La cause de séparation entendue cette semaine au palais de justice de Montréal excite beaucoup les amateurs de potins. C'est normal: il s'agit de la vie des gens riches et célèbres avec ses millions de dollars et son rythme effréné, à des années-lumière du quotidien de la majorité d'entre nous.

C'est donc une bien mauvaise cause pour parler d'un problème, bien réel celui-là : la responsabilité et les obligations des conjoints de fait qui ont des enfants lorsque leur couple éclate.

Dans une province où 34% des couples vivent en union de fait, l'enjeu est important.

Dans les autres provinces canadiennes (à quelques différences près), où les conjoints de fait représentent moins de 20% des unions, les couples sont considérés comme mariés après un an de vie commune s'ils ont un enfant, et après trois ans de vie commune s'ils n'en ont pas.

Au Québec, la législation est plus ambiguë. La loi sur le patrimoine familial ne s'applique qu'aux couples mariés alors que la loi sur l'impôt s'applique aux couples après seulement trois mois de vie commune. Le Québec devrait-il modifier les dispositions en vigueur pour imposer les mêmes obligations à tous les couples, qu'ils soient mariés ou en unions de fait?

C'est ce que l'avocate de la plaignante affirme. Elle prétend qu'à l'heure actuelle, au Québec, la différence entre les deux régimes a créé deux catégories d'enfants. Selon elle, il faudrait donc modifier la loi.

Si on oublie un instant les détails extraordinaires de la cause en question, il faut reconnaître que ce débat mérite d'avoir lieu. Il soulève toutefois des questions très délicates.
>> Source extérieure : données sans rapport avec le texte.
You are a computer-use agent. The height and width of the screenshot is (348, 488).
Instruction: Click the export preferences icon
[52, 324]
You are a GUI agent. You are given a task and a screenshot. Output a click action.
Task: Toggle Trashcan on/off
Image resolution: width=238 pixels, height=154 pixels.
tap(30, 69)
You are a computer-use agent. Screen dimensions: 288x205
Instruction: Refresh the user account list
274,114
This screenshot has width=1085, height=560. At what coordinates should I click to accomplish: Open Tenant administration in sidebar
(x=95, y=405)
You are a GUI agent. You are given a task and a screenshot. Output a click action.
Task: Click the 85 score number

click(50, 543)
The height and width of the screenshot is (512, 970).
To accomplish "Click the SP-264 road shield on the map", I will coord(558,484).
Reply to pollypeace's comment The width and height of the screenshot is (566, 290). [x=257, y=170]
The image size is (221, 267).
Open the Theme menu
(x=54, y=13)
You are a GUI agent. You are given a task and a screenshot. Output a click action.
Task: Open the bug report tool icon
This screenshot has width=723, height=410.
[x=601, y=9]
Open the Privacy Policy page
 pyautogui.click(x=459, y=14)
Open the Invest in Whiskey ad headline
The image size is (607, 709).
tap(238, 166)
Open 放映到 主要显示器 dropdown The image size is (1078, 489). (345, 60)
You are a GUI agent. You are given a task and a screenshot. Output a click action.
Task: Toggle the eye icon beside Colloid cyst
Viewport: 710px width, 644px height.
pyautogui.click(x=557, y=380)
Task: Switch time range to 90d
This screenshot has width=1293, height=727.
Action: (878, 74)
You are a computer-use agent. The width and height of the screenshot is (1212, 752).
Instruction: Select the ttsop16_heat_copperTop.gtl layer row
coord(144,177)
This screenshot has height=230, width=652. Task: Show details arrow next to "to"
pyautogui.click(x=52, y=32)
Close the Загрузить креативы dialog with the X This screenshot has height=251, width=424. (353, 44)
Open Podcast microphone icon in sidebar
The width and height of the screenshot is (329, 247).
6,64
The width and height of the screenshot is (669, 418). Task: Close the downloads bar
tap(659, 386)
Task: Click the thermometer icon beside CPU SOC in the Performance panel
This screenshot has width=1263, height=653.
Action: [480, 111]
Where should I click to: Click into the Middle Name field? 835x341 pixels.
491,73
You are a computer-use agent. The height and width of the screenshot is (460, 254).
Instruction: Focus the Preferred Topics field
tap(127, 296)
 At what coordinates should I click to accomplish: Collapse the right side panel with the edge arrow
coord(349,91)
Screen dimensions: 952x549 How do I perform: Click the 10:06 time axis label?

Par exemple, les enfants de parents séparés doivent-ils avoir exactement le même train de vie dans les deux maisons? Et si oui, le parent le plus riche doit-il verser une pension alimentaire au parent le plus pauvre pour combler le déséquilibre? Ensuite, est-ce à l'État de remédier à la situation ou n'est-ce pas plutôt aux conjoints d'union de fait de se protéger en signant une entente qui prévoit l'après-séparation ou l'après-décès?

Comme le disent souvent les avocats spécialisés dans ce type de cause, c'est lorsqu'on est amoureux qu'il faut planifier son divorce... Cynique, mais vrai.

Autre problème : en reconnaissant les mêmes droits et les mêmes obligations à tous les couples québécois, on les soumettrait donc à la loi sur le patrimoine familial. Cela voudrait dire qu'un couple ayant vécu ensemble durant trois ans sans avoir eu d'enfant devrait partager tous les biens et richesses acquis durant la relation, sans compter que le conjoint le plus riche pourrait se voir obligé de verser une pension à son ex. C'est ridicule. Qui voudra risquer le concubinage dans ces conditions-là?

Les enjeux, on le voit, sont fort complexes. Oui, il faut absolument protéger les enfants dans le cas d'une séparation. Il faut également protéger les droits du conjoint qui s'est appauvri pour s'occuper de sa famille. Mais cela ne doit pas se faire au détriment des libertés individuelles. Le mariage doit demeurer un choix, pas une obligation.